This invention relates to a blade row group.
The aerodynamic loadability and the efficiency of fluid-flow machines, in particular blowers, compressors, turbines, pumps and fans, is limited by the growth and the separation of boundary layers near and on the hub and casing walls. To remedy this problem in the case of high aerodynamic loading and important boundary layer growth on the annulus duct side walls (hub or casing), the state of the art provides solutions only to a limited extent.
State of the art in fluid-flow machines are arrangements with double-row stator wheels, usually employed as exit stator wheels in compressors, or also double-row rotor arrangements in which directly adjacent rotors operate counter-rotatingly, or in which two directly adjacent rotor blade rows are attached to a common drum. A fluid-flow machine of this type is known for example from EP 2 261 463 A2. With these arrangements, and in particular with those having several, directly adjacent blade rows firmly arranged relative to one another (for example several rotor blade rows on the same drum, or several stator vane rows), severe boundary layer separation occurs at higher aerodynamic loading in the boundary zone of the main flow path, i.e. at the hub or casing contour.
The state of the art also includes double-row adjustable stator wheels, the vanes of which at the hub and at the casing are arranged on a rotary base to allow them to be turned in the angle of attack. Due to size restrictions it is usual here to provide a partial radial gap for the rotary base in the circumferential direction, said gap being located along a rear part of the rear profile.

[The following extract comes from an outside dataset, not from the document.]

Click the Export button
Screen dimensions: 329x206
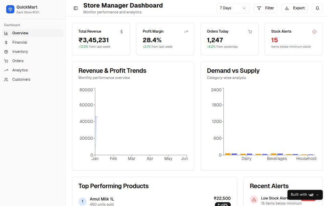294,8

The problems in the edge areas are primarily due to the fact that the favourable arrangement of two adjacent blade edges of a blade row group in the center of the main flow path has an unfavourable effect in the vicinity of the flow path boundary. The required flow deflection may quickly be so high either in parts of the blade height or along the entire blade height that the conventional arrangement leads to very premature separation of the boundary layer flow in the edge areas of the main flow path on the hub and/or the casing walls.